Soon after the Arab Spring protests led to the ouster of the Hosni Mubarak regime in Egypt, top Brotherhood and JI leaders met in Cairo to “strengthen the relations between the Islamic movements in different countries ” and “promote Islam.”

JI’s primary objective in Pakistan “is to implement Sharia” and “make Pakistan an Islamic welfare state” based on the “model of the state of Madina,” the multi-religious Islamic state established by the Islamic prophet Muhammad in the 7th century.

Although the MB has a deeper foundation and wider network in North America, the front groups of the JI—Islamic Circle of North America (ICNA) and its charitable arm ICNA Relief—also have an active and long-term presence.

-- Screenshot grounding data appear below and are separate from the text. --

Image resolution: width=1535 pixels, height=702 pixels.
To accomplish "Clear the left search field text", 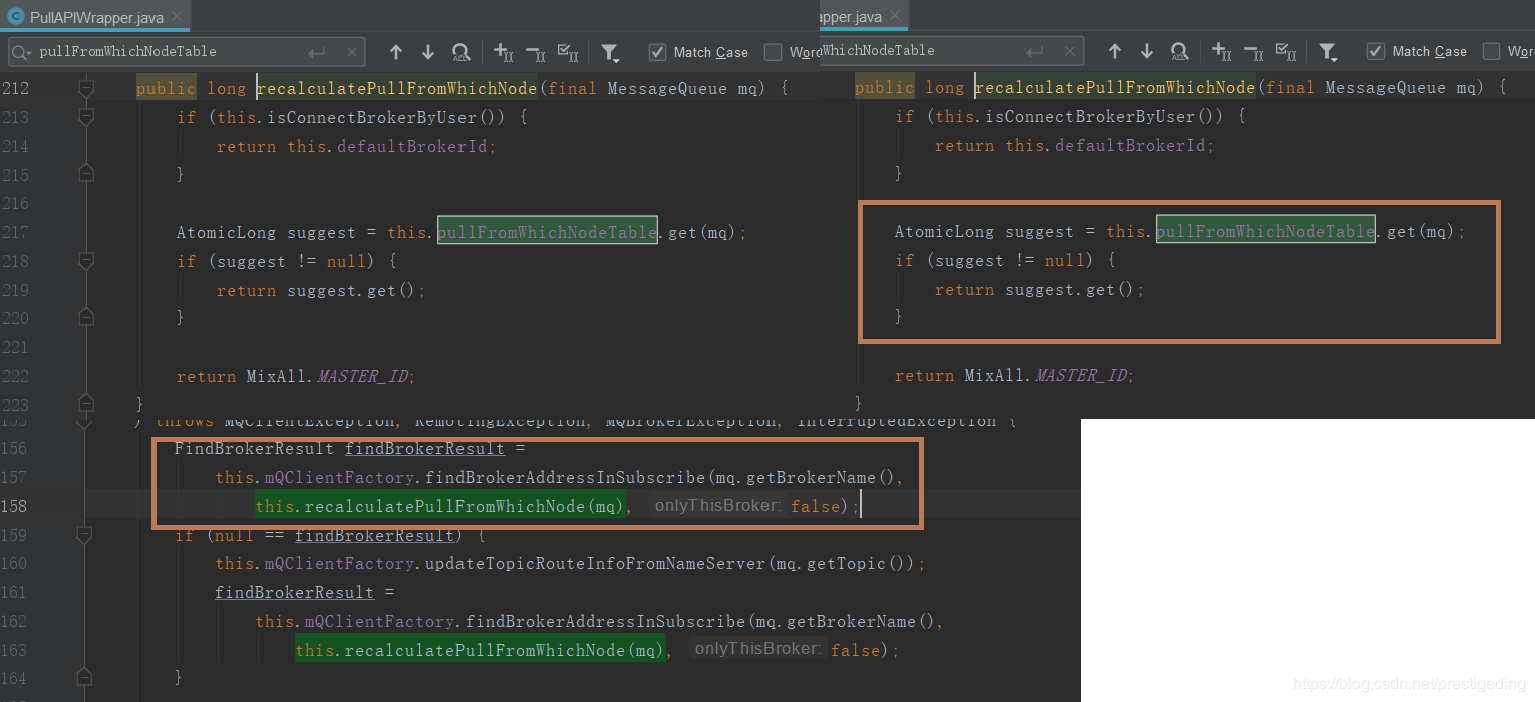I will (x=351, y=52).
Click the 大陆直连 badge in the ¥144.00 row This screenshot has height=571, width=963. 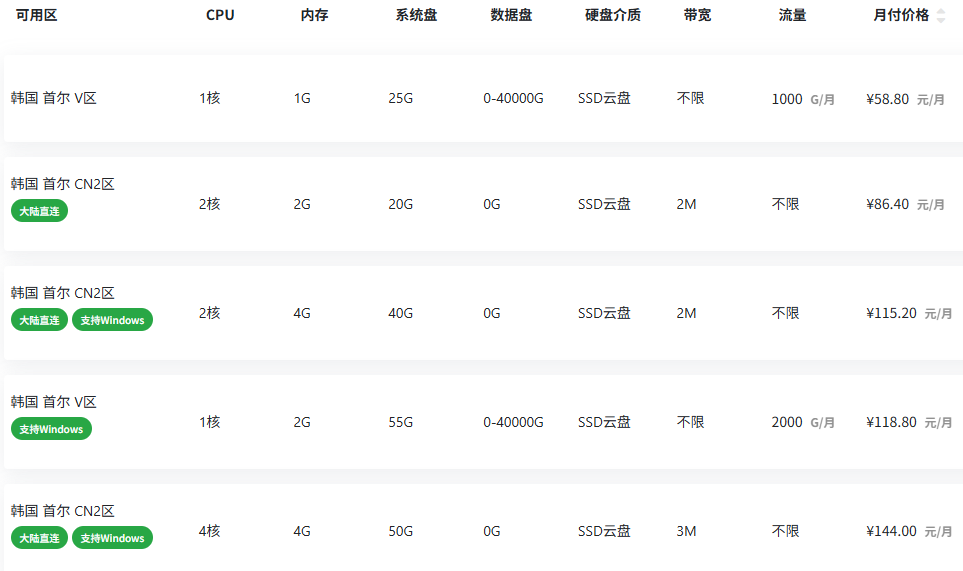click(x=39, y=538)
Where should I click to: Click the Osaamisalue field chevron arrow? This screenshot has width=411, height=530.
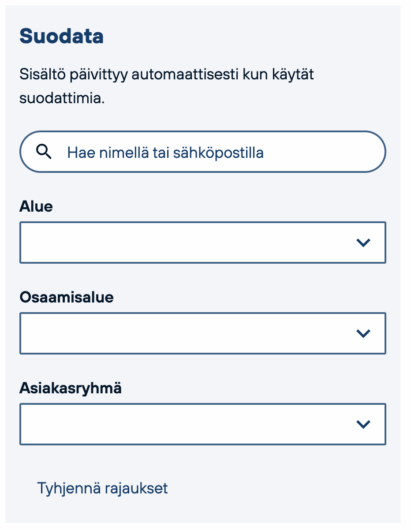coord(363,333)
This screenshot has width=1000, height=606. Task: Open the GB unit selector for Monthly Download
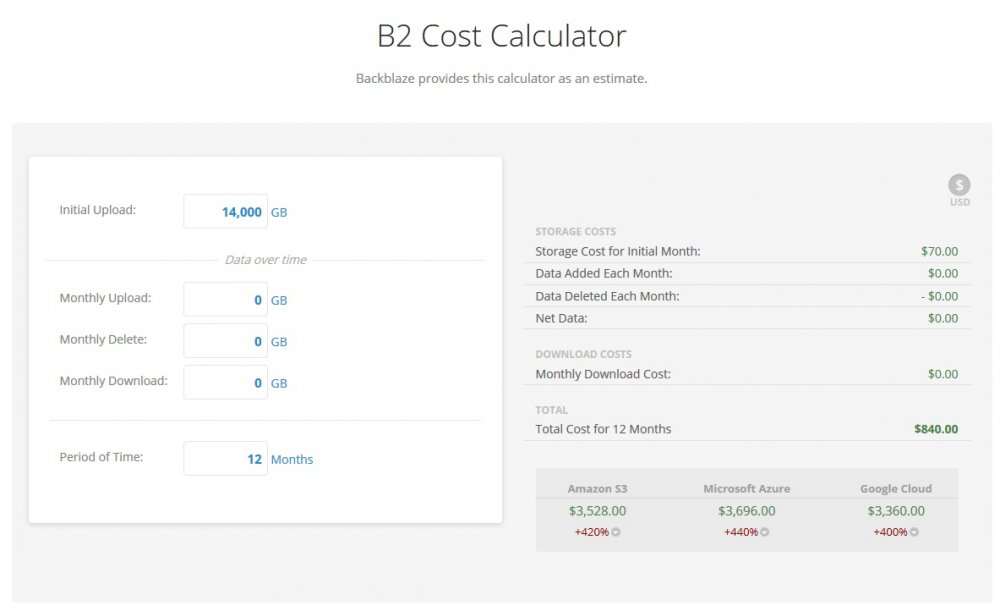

ICNA and ICNA Relief collaborate extensively with MB front groups in the U.S. and Canada. For example, ICNA annually partners with the Muslim American Society (MAS) to host its national conventions that feature radical speakers who advocate jihad and call for the elimination of Israel. MAS was created in 1993 as the Brotherhood’s arm in the U.S.

Both ICNA and ICNA Relief are listed as members of the U.S. Council of Muslim Organizations (USCMO), an umbrella group featuring several groups tied to the American Muslim Brotherhood. It was launched in March 2014 to lobby Congress to enforce an Islamist agenda on U.S. counterterrorism efforts, as well as on issues concerning American Muslims and the larger Muslim ummah (community).

ICNA’s educational programs feature staunch Islamist ideologues, and Maududi’s books have been promoted on the website of ICNA’s youth division, “Young Muslims.”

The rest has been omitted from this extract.